L'analyse de Vigenère, découverte par un certain Babbages...

Le chiffre de Vigenère est une amélioration du chiffre de César.

C’est Charles Babbages au XIXème siècle, qui propose une méthode pour casser le chiffre de Vigenère ; peu de temps après, c’est l’allemand Friedrich Kasiski qui réussira à percer ce mystère. Ce dernier donnera même son nom à une partie de la cryptanalyse, le test de Kasiski (qui correspond au fait de trouver la longueur de la clé).

Cette attaque se divise en deux grandes étapes.

Dans un premier temps, il faut trouver la longueur de la clé qui a servi à coder le texte.

La cryptanalyse consiste donc à relever tous les groupements de lettres identiques dans le texte chiffré et de compter les intervalles entre ces groupements. Il faut ensuite trouver le facteur commun à tous ces intervalles et la longueur de la clé est trouvée.

La seconde étape consiste à trouver la nature de cette clé responsable du chiffrement. Pour cela, on divise le texte chiffré du nombre de lettres que compose la clé (nous appellerons l ce nombre de lettres pour faciliter l’explication) :

          - premier groupe : lettre 1 ; lettre l + 1 ; lettre 2l + 1 ; lettre 3l + 1 …

          - deuxième groupe : lettre 2 ; lettre l + 2 ; lettre 2l + 2 …

          - … et ainsi de suite pour les l groupes.

Il ne reste plus qu’à appliquer une analyse des fréquences à chaque groupe de lettre, de décaler l’alphabet pour que les diagrammes se superposent, et de prendre la première lettre, qui sera, en fonction du groupe, la première, la deuxième etc… lettre de la clé recherchée.

Etant en possession de cette clé, il suffit de prendre le tableau de Vigenère « à l’envers » et de reconstituer le message au préalablement codé.
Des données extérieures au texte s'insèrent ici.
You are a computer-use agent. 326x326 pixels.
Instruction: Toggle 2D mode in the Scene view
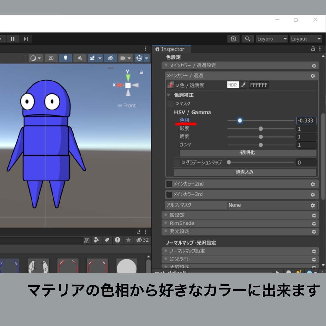coord(51,58)
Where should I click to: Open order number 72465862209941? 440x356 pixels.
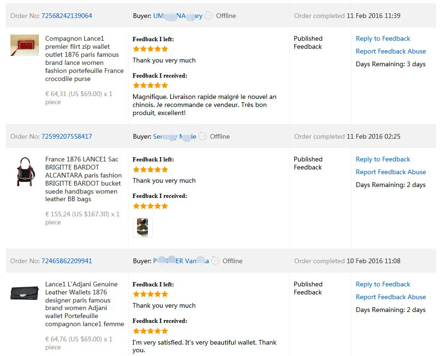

Cette méthode n’est pas la seule pour venir à bout du chiffre de Vigenère. Il existe également la méthode de l’indice de coïncidence, élaborée au début du XXème siècle par William Friedman, certes plus complexe, mais qui n’en est pas moins plus efficace.

Pendant de nombreuses années, le chiffre de Vigenère est demeuré incompréhensible pour la plupart des casseurs, mais son énigme reste désormais un très lointain souvenir.